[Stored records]
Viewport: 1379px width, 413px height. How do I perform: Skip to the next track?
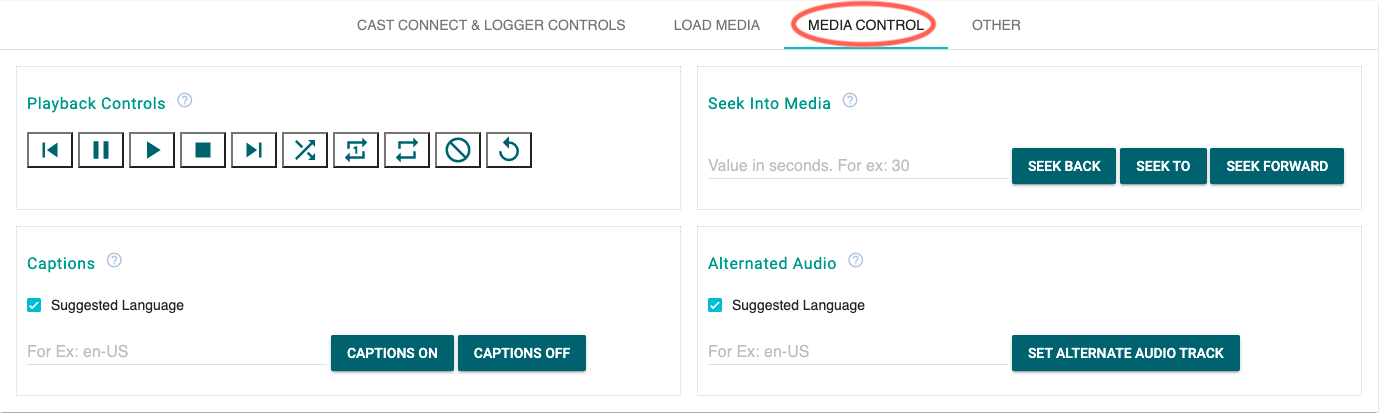click(x=254, y=150)
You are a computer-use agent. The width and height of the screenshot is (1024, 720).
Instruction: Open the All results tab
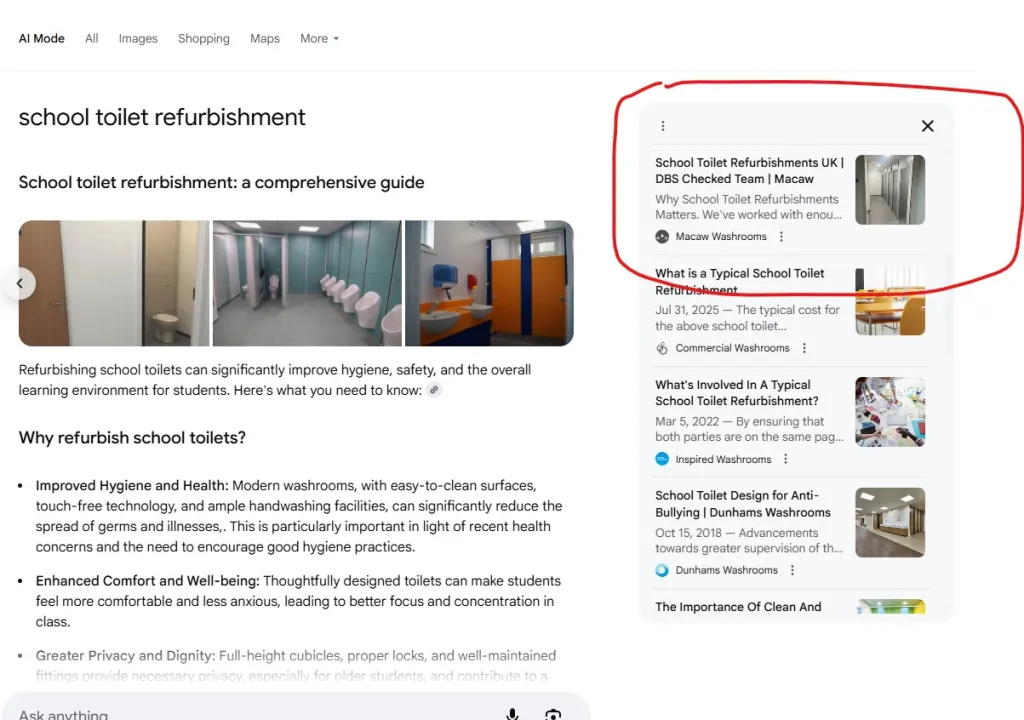coord(91,39)
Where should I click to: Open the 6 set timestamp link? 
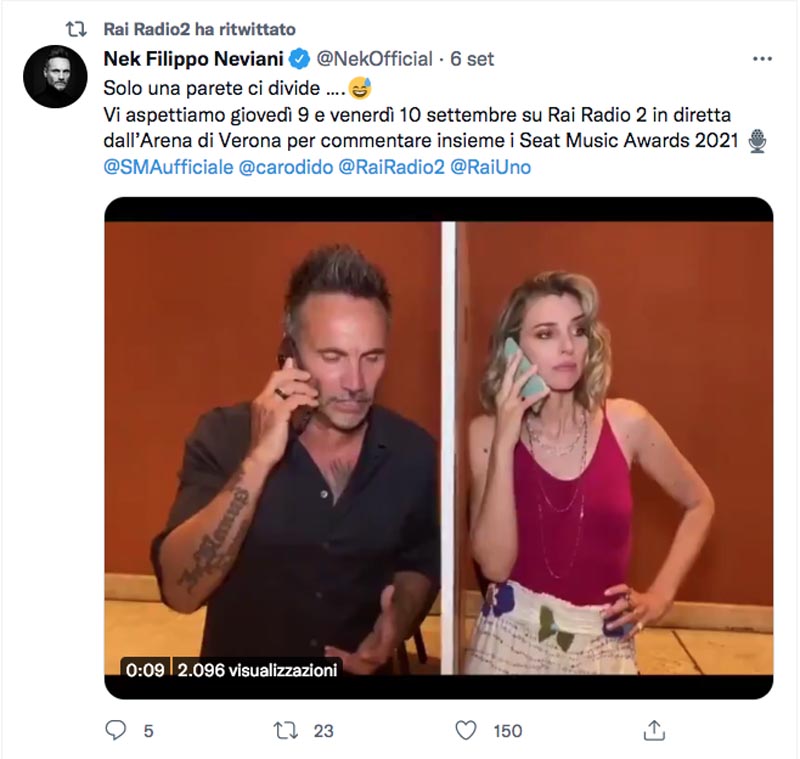tap(472, 59)
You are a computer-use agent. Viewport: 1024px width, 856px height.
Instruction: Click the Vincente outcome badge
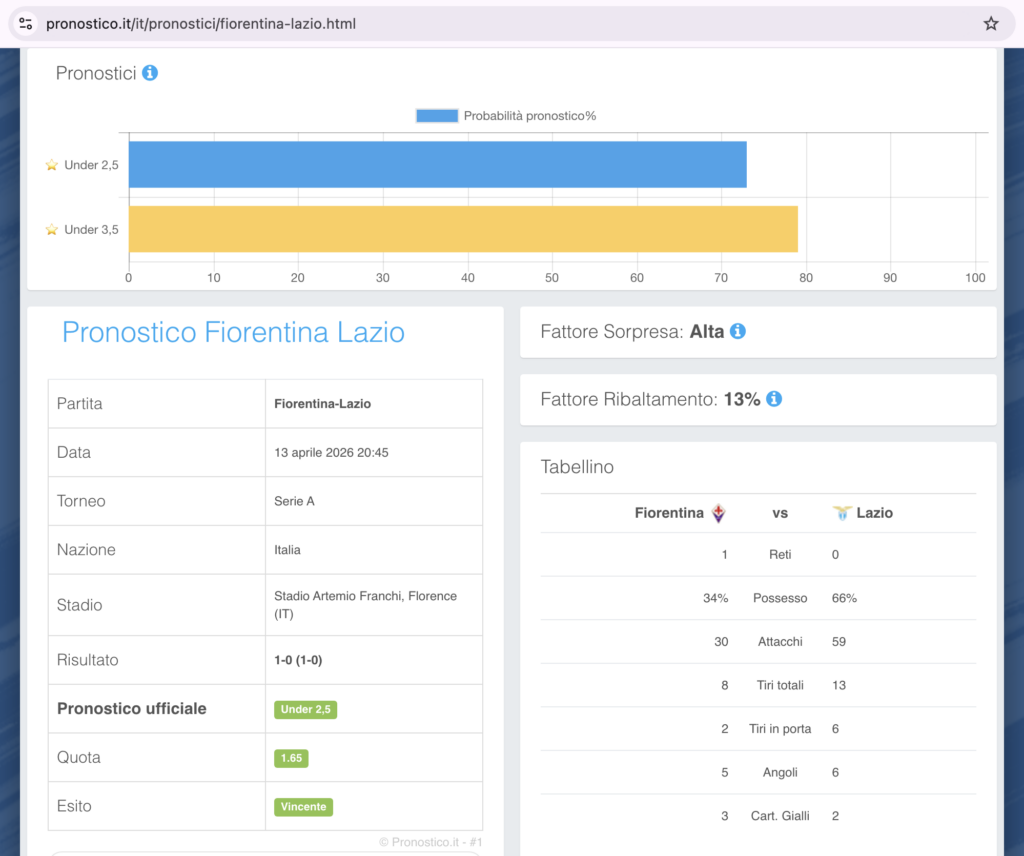click(x=303, y=806)
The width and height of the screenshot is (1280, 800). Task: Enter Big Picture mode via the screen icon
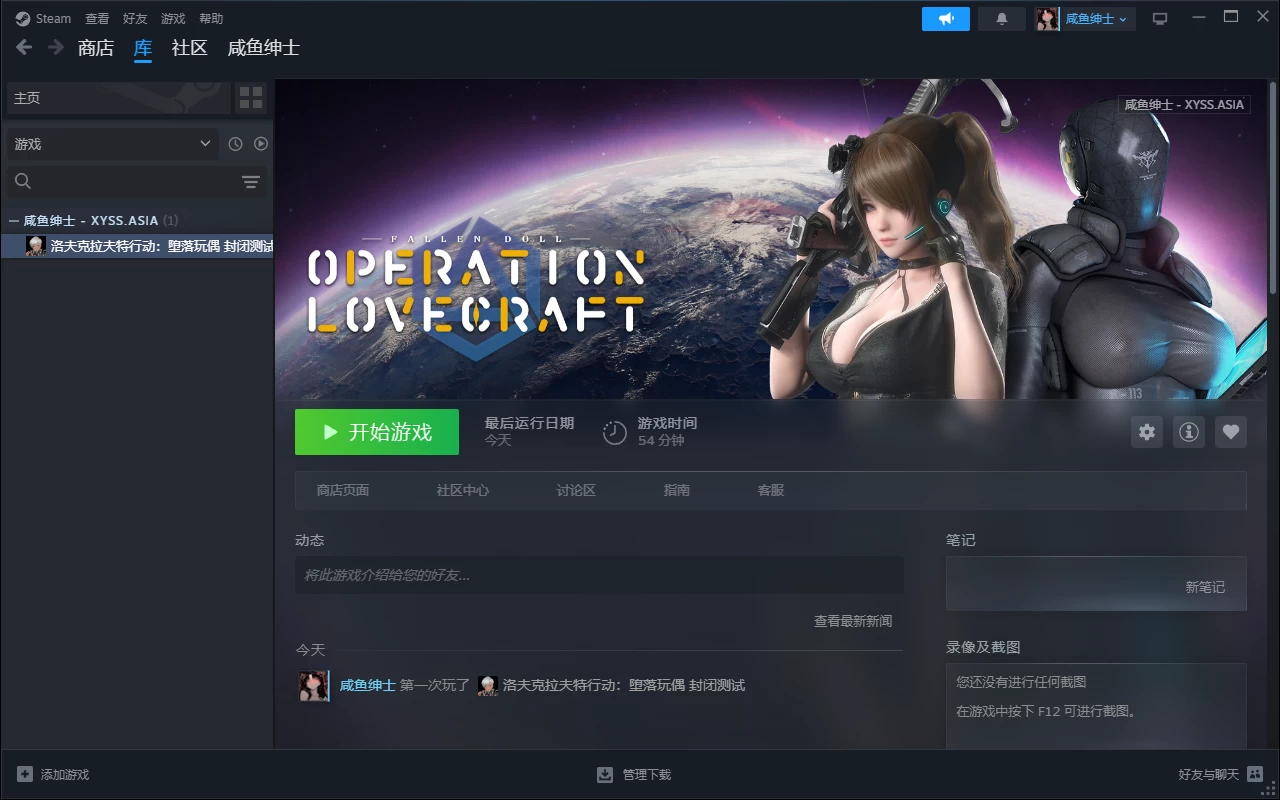pyautogui.click(x=1159, y=17)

## Work to complete
Read through the entries and copy every line that includes "computer".

## Answer box
You are a computer-use agent. The width and height of the screenshot is (1024, 720).
You are a computer-use agent. Viewport: 1024px width, 856px height.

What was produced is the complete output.